謝心樹剛把手機塞到櫃子裏蓋上, 摁了密碼落鎖,就聽到身後的門口傳出動靜。
他一回頭,愣住。
楊致進來了, 已經順手把門給帶上。
休息室內現在只有他們兩個人。
“學長。”謝心樹站在櫃旁,沒有輕舉妄動, 他總覺得來者不善...
楊致徑直朝着他走來。
“下場打熊隊道具,有信心嗎。”楊致看着他問。
謝心樹沒有立刻回答, 把毛巾搭在脖子上, 擦了擦臉, 才道:“嗯, 有的。”
他繞開楊致要坐到長椅上休息, 肩膀卻忽然被撈了下,謝心樹腳步不穩,後背直接抵上冰冷的儲物櫃。
“...”謝心樹擡頭看楊致。
他此刻被楊致單手撐着牆,堵在角落裏。
“我有話想和你說。”楊致垂眸, 燈光落在他身後,落在他頭頂,碎發的陰翳擋住深邃的眼睛, “有時間嗎?”

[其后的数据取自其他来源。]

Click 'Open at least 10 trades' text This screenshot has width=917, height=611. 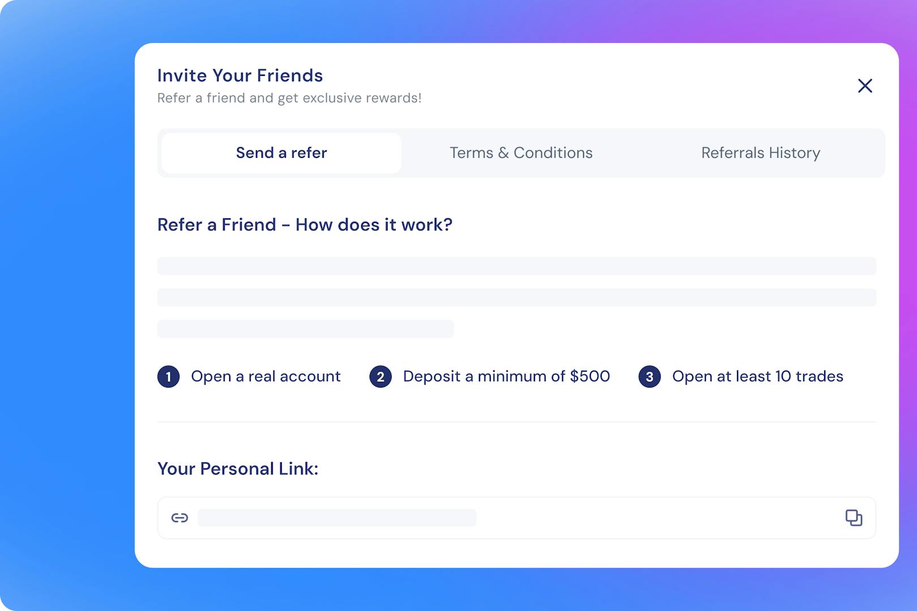click(757, 376)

謝心樹手背在身後,明明該沒底氣的不是他,但他卻像個罰站的學生, 甚至略緊張地看了看楊致後面的門, “你別堵着我..等會兒有..有人進來怎麽辦?”
“我在裏面。他們誰敢進來?”楊致淡笑了聲。
而後他眼底情緒翻湧,看着謝心樹,問:
“剛才主持人放的視頻, 是你們昨天瞞着我做的嗎?”
“嗯...”
“還撺掇了經理故意把我支開?”
“是...”
“你的主意嗎?”
“對。”謝心樹錯開視線,“賽事組說不能讓joker的視頻喧賓奪主, 春季賽是我們的主場。所以我們就想了這個辦法。在最後一天的閉幕式上放剛好,能穩定軍心,能打響周年慶熱度,還能..”
“還能什麽?”楊致問。
“..還,還,還能讓大家一起祝你生日快樂。”
楊致心軟成一攤泥。
“毛茂宇他們就這麽配合你了?”楊致手指玩着謝心樹發絲,一圈一圈地繞。
“嗯。前輩們很好。都讓着你。”謝心樹嘀咕。
“他們都什麽?”楊致聞言直樂,挑起眉,“讓着我?”
難道不是嗎。
謝心樹頗為哀怨地瞄了楊致一眼,又光速收回視線。
“你老在rainy前輩面前說6,他還能配合我錄語音,說你是實力很強的對手。這還不是讓着你。”謝心樹嘟嘟囔囔。
“也是。”楊致想想,覺得有道理,不過又道,“他們會答應,不完全是因為我。”
“你手上有4張王圖紀錄,他們其實是在護着你。你是他們看好的新人,是飛車電競的未來。”
“全場選手你放眼望去,誰還能請動他們那群老狐貍?其他人去找他們,他們肯定不買賬。因為這個人是你,而你又是主動開的口,他們才順水推舟做了個人情。”
這話聽上去挺有分量。
好像還把他謝心樹捧得很高。
謝心樹別開臉,好一會兒才小聲,“你不用說這些話哄我,我又不是小孩,我心裏清楚....”
他幾斤幾兩還是很有自知之明的。
“我還沒開始哄呢。”楊致說。
謝心樹又是一愣,擡頭看他。
“過來坐。”楊致牽起謝心樹手,把他拉到長椅旁。
楊致單手撐在軟座上,拍了拍,“坐我腿上。”
謝心樹表情能用大驚失色來形容。
“這裏是休息室...!”
“我知道。”楊致忍不住笑,“想什麽呢你。”
“以前在flow劉滔給我們請過理療師,我學了點按摩推拿的手法。給你放松下手腕,等會兒比賽不至于太累。”
“..好。”謝心樹于是照做。
楊致撩開他隊服的衣袖,右手手腕就是楊致攥過的地方,沒痕跡。
“那個快遞...”楊致忽然道。
“是我家裏人寄來的。”他說。
謝心樹睫毛一抖。他完全沒想到楊致會在這個時候提起這件事。
“那..然後呢?”
楊致低頭摁着穴位,隐隐的電流竄上胳膊,謝心樹有些吃痛,不過按摩基本都這個力道,他忍受得了。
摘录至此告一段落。